Inside the driver-less Doha Metro train

What you need to know:

  • Doha Metro, considered one of the most modern in the world, employs Kenyans as attendants
  • Doha Metro recorded a surge in commuter use last week, with 2,351,244 passengers being transported on its three lines - red, blue and gold

In Doha

Qatar can feel proud that its massive investment in transport is bearing fruits with the underground metro system and array of road networks ably coping with transport demands of hundreds of thousands of fans daily entering the tiny Gulf start for the 2022 Fifa World Cup.

The Doha Metro, as it is officially known, recorded a surge in commuter use last week culminating in 2,351,244 passengers being transported on its three lines - red, blue and gold, which have a combined length of about 76 km, and 37 stations
This is according to a report in the official Qatar News Agency.

The Qatar Railways Company reported that the total number of metro users on the opening day of the World Cup on November 20 was 544,962 with a majority using the red line that terminates at Lusail, about 20 kilometres north of Doha.

The total users of the Lusail Tram that takes passengers to the Lusail Stadium and Al Bayt Stadium was 91,719. The tournament opener between hosts Qatar and the Netherlands was played at the Al Bayt Stadium.

I experienced first hand the efficiency of the Doha Rail on Thursday night when I was caught up by the rush of thousands of fans from the Portugal versus Ghana game played at Stadium 974 in the Ras Bu Abboud area.

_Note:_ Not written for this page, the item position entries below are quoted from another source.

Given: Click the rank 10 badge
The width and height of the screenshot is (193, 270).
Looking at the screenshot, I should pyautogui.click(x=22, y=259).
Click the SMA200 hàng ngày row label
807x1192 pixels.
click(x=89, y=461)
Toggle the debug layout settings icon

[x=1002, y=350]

The crowd suddenly built up as they reached the rail station from the stadium but thinned out in minutes and were soon no more thanks to the efficiency of Qatar’s railway transport as they were rapidly swallowed and ferried by the trains.

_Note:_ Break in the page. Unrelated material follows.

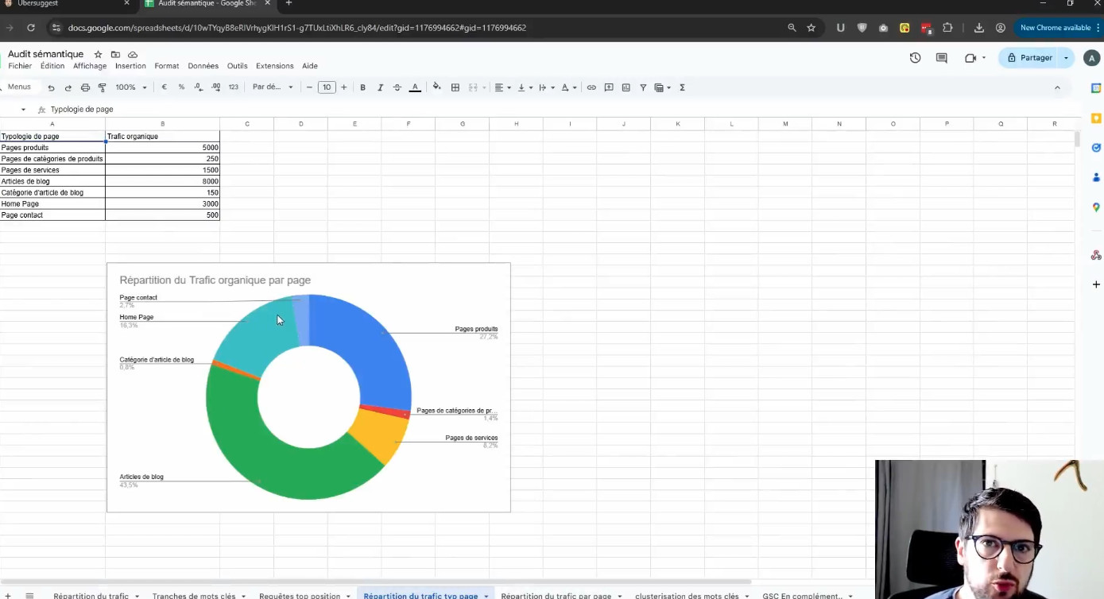Toggle italic text formatting
Screen dimensions: 1104x599
(x=380, y=87)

Trains arrive at two minutes intervals and can travel at speeds of over 100km. The Doha Rail trains are driverless. The Doha Metro is considered one of the most modern in the world.

The stations are spick and span, with attendants, many Kenyans, at hand to direct passengers where to go.

One particular Kenyan worker has become popular at the Souk Waqif station where, using a bullhorn, he directs people to the metro. "Metro, metro, hakuna matata” he bellows, much to the amusement of the pedestrians who can't help taking pictures of him.

All visitors in Qatar for the World Cup are allowed to use public transport for free as long as they have a Hayya card, a mandatory entry requirement, that acts as a visa, for the period the tournament will take place.

Qataris and residents of the country are charged Qatar Riyals (QR) 2 (about Sh67) per journey. However, purchase of trips is through a rechargeable card. The card costs QR10 (Sh336). No matter how many trips one makes a passenger can only be charged a maximum of QR6 (Sh201).

The metro closes at 3am and opens at 6am.

According to the Qatari Ministry of Transport, a total of 10,003 public bus trips were conducted on Wednesday, transporting 181,210 passengers. The bus services connect the metro stations and the World Cup venues.

Public bus transport company, Mosalat, has deployed 4,000 buses to transport fans in the tournament. They cannot be missed on the road in their violet shade with "World Cup Qatar 2022" emblazoned on their bodies.

"We bought all these buses for the World Cup and have had no issues so far. We are coping well," said Kenyan Ken Atunga, an operation supervisor with Mosalat.

Interestingly, even with the influx of visitors, traffic snarl-ups are an exception rather than rule on the Qatari roads.